Monday, October 11

Containers, pansies and slugs.

I wanted to plant up the containers in the garden so we would have a bit of colour over winter and early spring so I visited a local nursery. They always have a good display of pansies at this time of year and I wasn't disappointed. The good thing about this nursery is that the pansies are a good size and planted in individual pots which means that you can choose exactly which plants you want and get a good colour range. Often pansies are sold in a mixed tray and you just have to buy a tray regardless of whether most of the flowers are the same colour.
I also bought some muscari or grape hyacinth bulbs to plant amongst them.
The pansies and bulbs had to wait patiently for a suitable planting day which arrived last week. After clearing the containers of nemesia and scrapping off some of the old compost and topping up with new I set to planting. Last year the pansies were badly nibbled by slugs so I am trying to give them some protection this year. Firstly I have wrapped some copper tape around the terracotta pots. I know that some people say that this doesn't deter slugs but we have seen them avoiding it so it must help.
The tape wasn't really suitable for our wooden trough though. Last year we bought some granite granules which is supposed to be a natural deterrent.  We never got round to using them so I put some of these on top of the compost as a mulch. It looks quite decorative.
My sister is trying a novel way of protecting the pansies in her containers - she's mulched with poodle wool. Fortunately this is black and so doesn't stand out. I guess any type of measure won't be foolproof as slugs are determined creatures but you still have to try don't you?

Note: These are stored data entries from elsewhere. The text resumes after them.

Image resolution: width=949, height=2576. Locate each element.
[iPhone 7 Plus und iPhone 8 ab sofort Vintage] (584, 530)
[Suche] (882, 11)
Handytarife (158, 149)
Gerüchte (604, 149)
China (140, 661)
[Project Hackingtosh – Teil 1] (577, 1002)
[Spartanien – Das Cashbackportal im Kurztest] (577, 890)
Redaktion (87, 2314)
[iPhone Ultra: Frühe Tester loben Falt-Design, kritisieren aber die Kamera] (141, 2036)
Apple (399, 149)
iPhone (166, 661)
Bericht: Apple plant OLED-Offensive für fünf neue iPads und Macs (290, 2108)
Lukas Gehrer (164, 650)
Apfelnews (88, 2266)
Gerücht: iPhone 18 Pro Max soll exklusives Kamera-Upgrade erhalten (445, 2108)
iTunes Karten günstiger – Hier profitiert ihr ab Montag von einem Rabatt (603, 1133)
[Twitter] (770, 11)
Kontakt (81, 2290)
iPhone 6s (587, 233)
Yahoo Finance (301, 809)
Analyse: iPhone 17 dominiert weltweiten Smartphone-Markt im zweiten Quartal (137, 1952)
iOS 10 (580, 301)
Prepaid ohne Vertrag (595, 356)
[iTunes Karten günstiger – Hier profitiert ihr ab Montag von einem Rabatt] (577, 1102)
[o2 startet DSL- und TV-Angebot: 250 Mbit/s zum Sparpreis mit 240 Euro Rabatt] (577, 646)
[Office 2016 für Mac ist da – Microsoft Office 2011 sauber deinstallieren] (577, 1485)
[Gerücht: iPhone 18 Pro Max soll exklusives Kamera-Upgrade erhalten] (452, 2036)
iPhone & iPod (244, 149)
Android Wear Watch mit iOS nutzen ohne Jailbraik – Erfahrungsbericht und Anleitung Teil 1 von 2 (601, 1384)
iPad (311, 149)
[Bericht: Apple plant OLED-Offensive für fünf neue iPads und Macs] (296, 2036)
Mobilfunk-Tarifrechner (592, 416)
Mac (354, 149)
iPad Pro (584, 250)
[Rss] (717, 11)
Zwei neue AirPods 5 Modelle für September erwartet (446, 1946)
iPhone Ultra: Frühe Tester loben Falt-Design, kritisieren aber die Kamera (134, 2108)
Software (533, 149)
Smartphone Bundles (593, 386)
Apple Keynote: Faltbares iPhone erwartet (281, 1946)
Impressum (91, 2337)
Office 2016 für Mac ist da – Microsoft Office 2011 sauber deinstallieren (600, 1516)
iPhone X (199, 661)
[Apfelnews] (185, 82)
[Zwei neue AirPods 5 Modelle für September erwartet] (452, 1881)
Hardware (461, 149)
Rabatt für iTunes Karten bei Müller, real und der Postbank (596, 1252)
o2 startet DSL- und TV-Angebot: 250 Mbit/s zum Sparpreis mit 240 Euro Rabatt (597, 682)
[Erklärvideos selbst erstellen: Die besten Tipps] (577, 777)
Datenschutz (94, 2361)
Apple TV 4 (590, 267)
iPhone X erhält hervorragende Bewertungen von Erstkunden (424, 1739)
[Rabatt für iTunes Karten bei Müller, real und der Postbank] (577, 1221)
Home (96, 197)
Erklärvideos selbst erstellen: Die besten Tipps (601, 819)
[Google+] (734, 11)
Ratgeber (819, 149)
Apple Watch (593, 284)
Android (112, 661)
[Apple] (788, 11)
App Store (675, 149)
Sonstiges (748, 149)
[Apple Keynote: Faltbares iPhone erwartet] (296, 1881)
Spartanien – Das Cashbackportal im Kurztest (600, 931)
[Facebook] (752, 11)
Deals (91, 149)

We found the moat method that we used in the cold frame to be successfiul for trays of seedlings and young plants but this would look a bit silly used on containers in the garden. So have you found any slug-wars methods that work really well?

My October diary has been started here if you are interested.

We have also set up a new weather diary here which contains some of the information from Martyn's weather blog.


12 comments:

  1. Salt works...if you sprinkle some around the edges of your containers...problem is it does heed topping up.....I don't really know...some toads and hedgehogs in the garden maybe??? Feed the birds and attract them too????

    K maybe some of those ideas are a little extreme...I hope your copper tape and granite work!!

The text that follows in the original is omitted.